Bien que l’étiquetage de données représente un domaine relativement nouveau pour Uber, il constitue une composante fondamentale du développement de l’intelligence artificielle. Des entreprises comme Scale AI, valorisée à 29 milliards de dollars après un investissement de 14 milliards de dollars de Meta, ou Surge AI, qui compte Anthropic et Microsoft parmi ses clients, dominent déjà ce secteur. Des acteurs comme xAI mènent également des initiatives internes pour l’étiquetage de données.

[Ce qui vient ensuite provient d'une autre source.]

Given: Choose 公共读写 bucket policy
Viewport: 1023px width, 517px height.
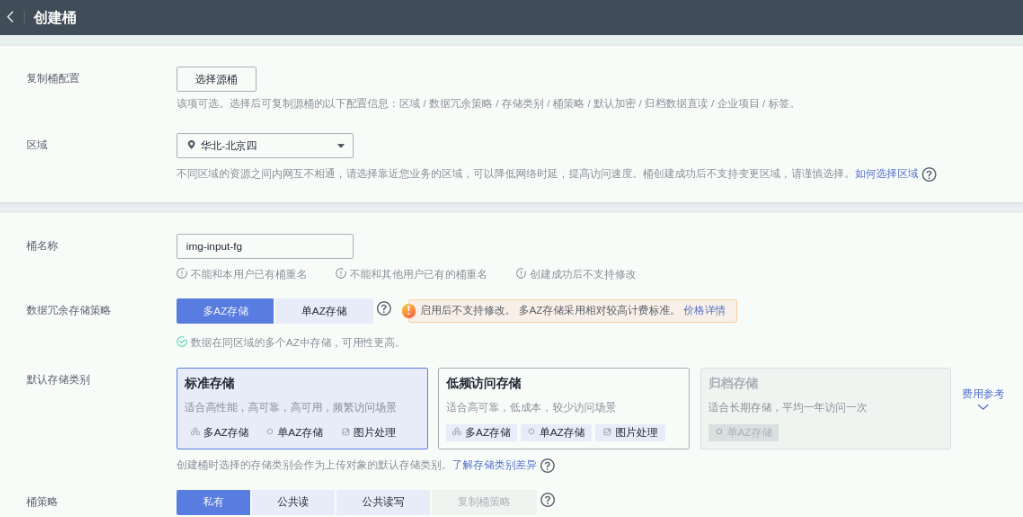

Dara Khosrowshahi avait évoqué pour la première fois cette stratégie d’élargissement des opportunités de revenus pour les chauffeurs et coursiers lors du Bloomberg Tech Summit en juin. Il avait alors présenté ce travail d’étiquetage de données comme une forme de « travail de connaissance » émergent de l’ère de l’IA, offrant de nouvelles perspectives d’emploi à une époque où l’automatisation et les véhicules autonomes pourraient menacer les emplois traditionnels de conducteur.

L’annonce de ces tâches numériques a été faite le 16 octobre lors de l’événement annuel « Only on Uber », dédié à la présentation de nouvelles fonctionnalités inspirées par les retours des chauffeurs et coursiers. D’autres nouveautés dévoilées comprenaient un outil de carte thermique indiquant les zones à forte demande, un filtre permettant aux chauffeurs de sélectionner les demandes de trajet en fonction de la note des passagers, et une garantie de rémunération supplémentaire pour les trajets prolongés.

La plateforme a également annoncé l’extension de sa fonction « préférence conductrices », qui permet aux femmes conductrices de n’accepter que les courses proposées par des passagères. Ce paramètre, déjà utilisé pour plus de 150 millions de trajets, est activé chaque semaine par une conductrice sur quatre.